*** Given data ***
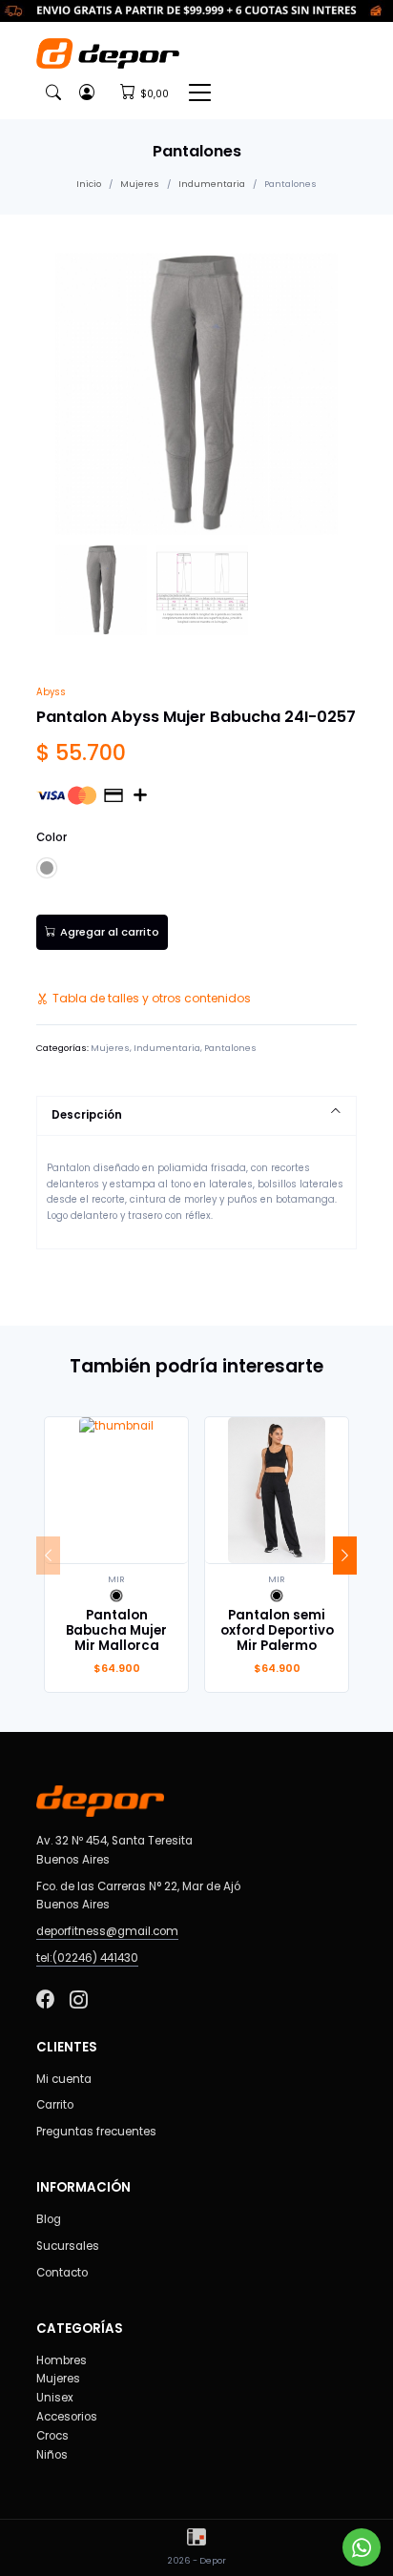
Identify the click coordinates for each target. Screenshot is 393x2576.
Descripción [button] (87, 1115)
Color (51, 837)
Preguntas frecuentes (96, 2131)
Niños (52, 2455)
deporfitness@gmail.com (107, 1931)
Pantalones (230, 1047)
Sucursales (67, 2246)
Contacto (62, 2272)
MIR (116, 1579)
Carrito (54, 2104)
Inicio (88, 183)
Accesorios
***
◆ Problem details
Copy all the material exactly; omit images.

◆ Solution to the exercise
Identify the click coordinates for each target. Screenshot is 393x2576.
Descripción [button] (87, 1115)
Color (51, 837)
Preguntas frecuentes (96, 2131)
Niños (52, 2455)
deporfitness@gmail.com (107, 1931)
Pantalones (230, 1047)
Sucursales (67, 2246)
Contacto (62, 2272)
MIR (116, 1579)
Carrito (54, 2104)
Inicio (88, 183)
Accesorios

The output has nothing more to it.